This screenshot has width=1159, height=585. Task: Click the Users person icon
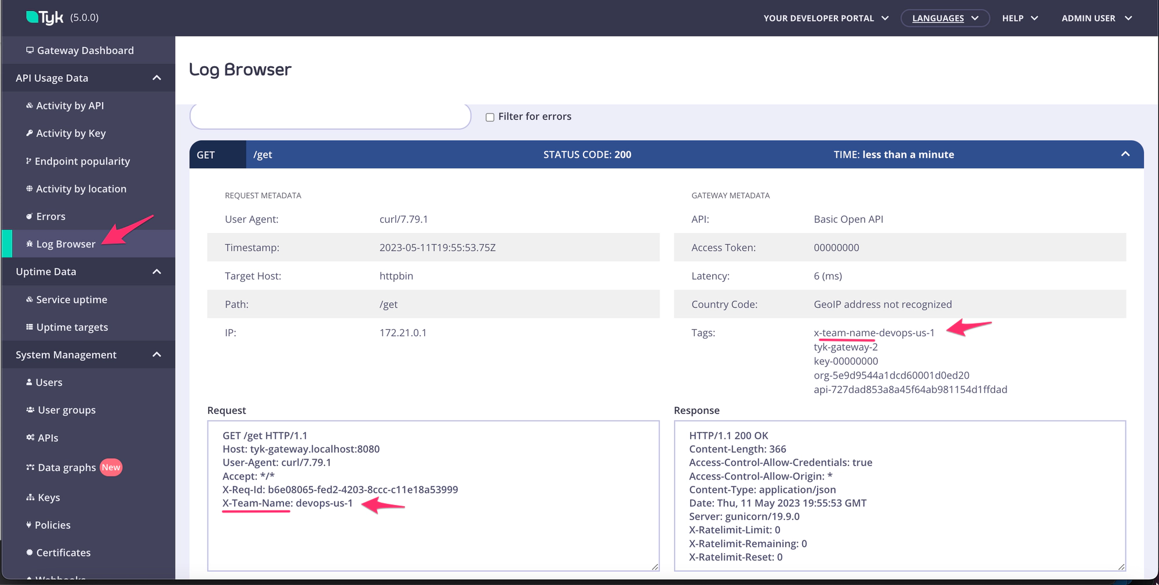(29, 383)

★ ★ ★ ★ ★

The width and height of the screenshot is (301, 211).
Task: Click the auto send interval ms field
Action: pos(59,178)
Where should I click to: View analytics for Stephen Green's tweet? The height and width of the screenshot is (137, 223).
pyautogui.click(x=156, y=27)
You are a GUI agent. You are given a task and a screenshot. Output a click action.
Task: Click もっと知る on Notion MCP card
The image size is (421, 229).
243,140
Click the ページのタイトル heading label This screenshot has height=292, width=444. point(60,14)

★ ★ ★ ★ ★

All that is wanted is a faithful reproduction of the line above with "Where should I", the line with "Click the ページのタイトル", and every line in between.

Where should I click to: View analytics for Stephen Green's tweet? The height and width of the screenshot is (137, 223).
pyautogui.click(x=156, y=27)
You are a GUI agent. You are given a task and a screenshot. Output a click action.
Task: Click もっと知る on Notion MCP card
The image size is (421, 229).
243,140
Click the ページのタイトル heading label This screenshot has height=292, width=444. point(60,14)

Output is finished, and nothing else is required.